REPUBLIKA.CO.ID, JAKARTA -- Anggota Dewan Pers Ahmad Djauhar mengatakan, kebebasan pers yang semakin membaik saat ini, dihadapkan pada disrupsi yang salah satunya berasal dari perkembangan media sosial (medsos).
"Masih terdapat beberapa 'kerikil tajam' yang sering mendisrupsi kemerdekaan dan kebebasan pers itu, terutama di provinsi tertentu. Disrupsi itu kadang berasal dari teknologi, yakni media sosial yang tidak mengusung jurnalisme," ujar Djauhar dihubungi di Jakarta, Senin (3/5).
Djauhar menyampaikan pendapat itu bertepatan dengan peringatan Hari Kebebasan Pers Se-Dunia atau World Press Freedom Day pada 3 Mei 2021. Dia mengatakan, kondisi kebebasan pers secara keseluruhan cenderung semakin membaik. Hal itu terbukti dari hasil survei Indeks Kemerdekaan Pers (IKP) yang diselenggarakan Dewan Pers di 34 provinsi seluruh Indonesia.
Hanya saja, disrupsi dari pelaku medsos yang tidak mengusung jurnalisme, menjadi tantangan tersendiri bagi kemerdekaan dan kebebasan pers."Karena mereka, untuk beberapa kasus justru membuat keruh informasi yang seharusnya diterima dengan jernih oleh masyarakat," jelasnya.

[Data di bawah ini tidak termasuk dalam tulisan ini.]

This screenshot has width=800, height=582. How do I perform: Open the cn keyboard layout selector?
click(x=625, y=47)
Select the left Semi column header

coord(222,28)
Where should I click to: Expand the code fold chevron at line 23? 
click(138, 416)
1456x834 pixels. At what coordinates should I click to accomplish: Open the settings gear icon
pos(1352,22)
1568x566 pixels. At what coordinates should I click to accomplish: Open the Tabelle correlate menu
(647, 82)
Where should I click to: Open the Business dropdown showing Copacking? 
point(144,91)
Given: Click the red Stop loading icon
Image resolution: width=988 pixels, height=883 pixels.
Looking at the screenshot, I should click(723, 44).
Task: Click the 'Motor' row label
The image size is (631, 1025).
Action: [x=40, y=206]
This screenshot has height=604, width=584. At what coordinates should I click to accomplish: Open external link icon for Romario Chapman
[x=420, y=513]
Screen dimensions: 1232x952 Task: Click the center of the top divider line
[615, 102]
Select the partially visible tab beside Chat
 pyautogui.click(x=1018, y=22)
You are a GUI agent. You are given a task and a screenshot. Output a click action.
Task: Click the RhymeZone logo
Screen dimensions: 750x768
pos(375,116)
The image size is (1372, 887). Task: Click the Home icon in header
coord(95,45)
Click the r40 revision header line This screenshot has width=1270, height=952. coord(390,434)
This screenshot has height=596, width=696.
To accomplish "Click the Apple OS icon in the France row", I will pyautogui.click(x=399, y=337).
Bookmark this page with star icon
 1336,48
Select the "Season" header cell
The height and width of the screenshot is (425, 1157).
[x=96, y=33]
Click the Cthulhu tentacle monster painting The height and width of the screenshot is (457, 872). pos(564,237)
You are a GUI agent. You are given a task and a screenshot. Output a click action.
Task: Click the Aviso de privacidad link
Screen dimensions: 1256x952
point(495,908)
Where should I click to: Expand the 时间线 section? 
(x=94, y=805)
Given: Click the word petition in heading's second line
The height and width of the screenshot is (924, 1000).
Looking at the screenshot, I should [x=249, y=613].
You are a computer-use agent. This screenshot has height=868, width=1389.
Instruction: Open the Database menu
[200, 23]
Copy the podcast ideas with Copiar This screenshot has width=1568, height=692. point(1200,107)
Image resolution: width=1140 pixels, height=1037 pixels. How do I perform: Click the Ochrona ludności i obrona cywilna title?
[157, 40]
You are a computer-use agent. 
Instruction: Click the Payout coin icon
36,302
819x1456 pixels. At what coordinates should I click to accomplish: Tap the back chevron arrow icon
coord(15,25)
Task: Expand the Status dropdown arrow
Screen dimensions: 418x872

Djauhar yang juga merupakan Ketua Komisi Penelitian, Pendataan, dan Ratifikasi Pers Dewan Pers menyampaikan, jika saja para pelaku medsos menjiwai jurnalisme, apa yang disampaikan dapat memperkaya khasanah informasi di kalangan masyarakat. Jurnalisme, kata dia, pada dasarnya adalah prinsip memverifikasi setiap informasi yang disampaikan kepada khalayak.
Sehingga, khalayak menerima informasi yang betul-betul valid atau sahih. Dalam hal ini, menurut dia, apabila terdapat informasi yang kurang jernih, maka pers sebagai institusi media pengusung jurnalisme bertugas untuk membuatnya sejernih mungkin dan memperkaya informasi itu dari berbagai sudut pandang.
"Sehingga sempurna lah informasi tersebut selayaknya kebutuhan masyarakat di alam demokrasi ini," jelas Djauhar.